Dataset extract –
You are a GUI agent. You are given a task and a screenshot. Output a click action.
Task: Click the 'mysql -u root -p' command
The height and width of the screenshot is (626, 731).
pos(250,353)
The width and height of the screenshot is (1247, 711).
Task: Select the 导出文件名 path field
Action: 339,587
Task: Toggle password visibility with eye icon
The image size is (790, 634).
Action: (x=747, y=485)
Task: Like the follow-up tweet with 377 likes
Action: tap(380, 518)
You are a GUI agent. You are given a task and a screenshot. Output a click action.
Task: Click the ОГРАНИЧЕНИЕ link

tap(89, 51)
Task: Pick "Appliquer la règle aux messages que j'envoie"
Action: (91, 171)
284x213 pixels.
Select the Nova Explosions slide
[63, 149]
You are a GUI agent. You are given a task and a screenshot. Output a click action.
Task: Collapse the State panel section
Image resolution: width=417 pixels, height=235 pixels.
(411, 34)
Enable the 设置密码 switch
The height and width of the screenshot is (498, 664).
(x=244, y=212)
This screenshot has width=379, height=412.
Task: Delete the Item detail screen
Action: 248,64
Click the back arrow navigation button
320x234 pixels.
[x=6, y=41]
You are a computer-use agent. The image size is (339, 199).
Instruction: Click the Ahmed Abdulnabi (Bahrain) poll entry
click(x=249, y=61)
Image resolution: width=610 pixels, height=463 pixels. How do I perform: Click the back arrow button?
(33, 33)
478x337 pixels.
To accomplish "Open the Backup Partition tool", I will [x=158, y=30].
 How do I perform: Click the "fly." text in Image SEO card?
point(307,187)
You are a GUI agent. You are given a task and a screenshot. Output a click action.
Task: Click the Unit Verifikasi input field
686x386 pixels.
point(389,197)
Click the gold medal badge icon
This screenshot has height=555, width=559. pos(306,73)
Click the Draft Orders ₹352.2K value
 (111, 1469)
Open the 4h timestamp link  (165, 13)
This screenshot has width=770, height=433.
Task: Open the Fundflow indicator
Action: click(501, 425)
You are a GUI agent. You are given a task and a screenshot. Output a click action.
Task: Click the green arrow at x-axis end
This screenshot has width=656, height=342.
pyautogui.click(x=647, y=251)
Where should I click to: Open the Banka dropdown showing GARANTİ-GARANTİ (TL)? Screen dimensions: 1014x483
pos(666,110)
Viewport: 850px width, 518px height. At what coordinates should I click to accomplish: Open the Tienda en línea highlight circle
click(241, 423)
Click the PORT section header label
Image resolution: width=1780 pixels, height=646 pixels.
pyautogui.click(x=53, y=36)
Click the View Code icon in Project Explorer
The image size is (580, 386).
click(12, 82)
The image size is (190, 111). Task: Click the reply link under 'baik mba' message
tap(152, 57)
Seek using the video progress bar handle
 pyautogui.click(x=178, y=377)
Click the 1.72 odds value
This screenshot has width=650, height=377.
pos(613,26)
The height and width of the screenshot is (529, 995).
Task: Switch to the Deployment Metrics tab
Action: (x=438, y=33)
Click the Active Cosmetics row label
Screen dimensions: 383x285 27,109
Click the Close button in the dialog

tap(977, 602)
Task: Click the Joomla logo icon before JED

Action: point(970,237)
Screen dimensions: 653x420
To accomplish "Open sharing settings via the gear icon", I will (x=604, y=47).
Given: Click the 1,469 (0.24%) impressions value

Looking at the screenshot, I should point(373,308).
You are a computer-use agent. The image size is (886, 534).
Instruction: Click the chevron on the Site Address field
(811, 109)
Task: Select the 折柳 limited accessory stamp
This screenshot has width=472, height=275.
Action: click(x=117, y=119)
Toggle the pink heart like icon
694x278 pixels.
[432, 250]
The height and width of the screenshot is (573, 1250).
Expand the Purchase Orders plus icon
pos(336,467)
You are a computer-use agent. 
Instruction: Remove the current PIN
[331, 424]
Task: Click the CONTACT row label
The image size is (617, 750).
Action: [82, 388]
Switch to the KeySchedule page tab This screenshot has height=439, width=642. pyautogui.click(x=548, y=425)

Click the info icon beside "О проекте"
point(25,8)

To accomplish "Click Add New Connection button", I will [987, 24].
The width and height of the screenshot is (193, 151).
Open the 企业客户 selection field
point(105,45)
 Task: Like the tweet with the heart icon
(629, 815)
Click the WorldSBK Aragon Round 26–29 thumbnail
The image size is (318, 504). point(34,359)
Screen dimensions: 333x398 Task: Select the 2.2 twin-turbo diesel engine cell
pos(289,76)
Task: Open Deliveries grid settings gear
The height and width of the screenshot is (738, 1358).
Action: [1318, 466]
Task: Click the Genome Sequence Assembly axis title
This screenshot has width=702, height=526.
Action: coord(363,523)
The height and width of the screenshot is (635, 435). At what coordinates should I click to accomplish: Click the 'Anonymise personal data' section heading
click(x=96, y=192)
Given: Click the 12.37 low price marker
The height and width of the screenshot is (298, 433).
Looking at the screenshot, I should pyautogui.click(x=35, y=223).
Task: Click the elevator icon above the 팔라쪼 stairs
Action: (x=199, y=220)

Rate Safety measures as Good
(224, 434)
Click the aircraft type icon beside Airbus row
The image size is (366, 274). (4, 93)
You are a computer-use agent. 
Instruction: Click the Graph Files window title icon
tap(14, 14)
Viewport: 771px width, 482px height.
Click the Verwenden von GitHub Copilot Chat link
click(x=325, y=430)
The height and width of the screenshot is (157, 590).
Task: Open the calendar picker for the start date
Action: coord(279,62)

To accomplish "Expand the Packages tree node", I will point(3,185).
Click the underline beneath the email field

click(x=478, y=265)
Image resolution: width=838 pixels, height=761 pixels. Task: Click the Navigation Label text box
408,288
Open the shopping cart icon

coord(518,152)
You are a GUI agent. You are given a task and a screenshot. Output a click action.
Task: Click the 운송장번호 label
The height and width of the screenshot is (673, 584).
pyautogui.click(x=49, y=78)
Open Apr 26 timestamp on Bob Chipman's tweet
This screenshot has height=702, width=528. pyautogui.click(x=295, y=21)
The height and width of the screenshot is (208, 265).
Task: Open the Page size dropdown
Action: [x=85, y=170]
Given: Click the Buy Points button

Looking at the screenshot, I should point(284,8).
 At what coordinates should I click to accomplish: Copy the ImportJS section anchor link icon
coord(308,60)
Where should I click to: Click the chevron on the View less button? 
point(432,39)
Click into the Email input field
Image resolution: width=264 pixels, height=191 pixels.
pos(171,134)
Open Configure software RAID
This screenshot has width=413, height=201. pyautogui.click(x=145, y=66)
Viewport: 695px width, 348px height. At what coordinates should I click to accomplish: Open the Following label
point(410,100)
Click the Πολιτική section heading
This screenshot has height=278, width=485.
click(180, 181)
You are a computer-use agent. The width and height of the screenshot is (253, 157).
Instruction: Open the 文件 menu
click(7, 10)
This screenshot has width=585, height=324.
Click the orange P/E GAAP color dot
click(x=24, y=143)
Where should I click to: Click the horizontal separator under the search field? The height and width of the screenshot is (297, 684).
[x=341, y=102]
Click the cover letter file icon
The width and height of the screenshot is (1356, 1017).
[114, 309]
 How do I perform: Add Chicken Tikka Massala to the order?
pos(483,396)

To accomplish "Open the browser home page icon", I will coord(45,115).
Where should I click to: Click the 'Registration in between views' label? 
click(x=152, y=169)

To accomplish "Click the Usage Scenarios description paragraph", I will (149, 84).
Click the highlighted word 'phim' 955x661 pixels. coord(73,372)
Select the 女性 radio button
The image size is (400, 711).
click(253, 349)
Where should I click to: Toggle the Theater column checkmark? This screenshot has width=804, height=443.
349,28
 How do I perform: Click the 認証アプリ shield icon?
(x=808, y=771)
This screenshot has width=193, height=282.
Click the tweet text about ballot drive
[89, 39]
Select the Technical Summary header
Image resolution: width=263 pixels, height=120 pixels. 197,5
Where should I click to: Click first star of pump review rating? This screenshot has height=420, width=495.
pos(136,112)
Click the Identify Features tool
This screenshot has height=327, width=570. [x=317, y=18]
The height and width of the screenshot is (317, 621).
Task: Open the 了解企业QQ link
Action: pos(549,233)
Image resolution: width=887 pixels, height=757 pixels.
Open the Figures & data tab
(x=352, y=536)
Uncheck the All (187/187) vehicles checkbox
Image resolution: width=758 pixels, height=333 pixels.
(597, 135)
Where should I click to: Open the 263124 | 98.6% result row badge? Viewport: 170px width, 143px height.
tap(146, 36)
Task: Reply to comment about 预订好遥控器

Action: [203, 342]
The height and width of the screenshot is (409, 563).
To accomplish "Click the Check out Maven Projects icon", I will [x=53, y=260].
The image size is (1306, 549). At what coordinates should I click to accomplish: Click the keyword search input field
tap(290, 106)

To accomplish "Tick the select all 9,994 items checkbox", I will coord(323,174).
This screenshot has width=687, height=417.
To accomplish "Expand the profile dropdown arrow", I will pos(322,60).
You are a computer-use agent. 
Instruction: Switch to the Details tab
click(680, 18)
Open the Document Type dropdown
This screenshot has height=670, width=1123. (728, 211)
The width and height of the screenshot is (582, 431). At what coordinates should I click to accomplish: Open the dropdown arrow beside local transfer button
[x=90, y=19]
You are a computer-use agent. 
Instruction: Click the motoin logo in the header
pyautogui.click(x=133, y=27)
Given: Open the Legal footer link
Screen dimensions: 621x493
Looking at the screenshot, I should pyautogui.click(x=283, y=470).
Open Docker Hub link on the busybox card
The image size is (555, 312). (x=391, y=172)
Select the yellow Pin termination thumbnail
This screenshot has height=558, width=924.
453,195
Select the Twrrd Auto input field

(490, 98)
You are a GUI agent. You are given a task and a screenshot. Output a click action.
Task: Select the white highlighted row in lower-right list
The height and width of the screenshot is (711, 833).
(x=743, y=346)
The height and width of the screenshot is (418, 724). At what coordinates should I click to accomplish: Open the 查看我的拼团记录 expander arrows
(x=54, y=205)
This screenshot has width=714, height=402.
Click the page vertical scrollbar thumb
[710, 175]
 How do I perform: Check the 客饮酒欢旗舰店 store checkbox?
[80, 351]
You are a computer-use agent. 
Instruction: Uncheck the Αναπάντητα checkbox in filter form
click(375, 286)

What to do – Return all lines from the data that include the string "settings".

Written answer –
To accomplish "Open sharing settings via the gear icon", I will (x=604, y=47).
Task: Open Deliveries grid settings gear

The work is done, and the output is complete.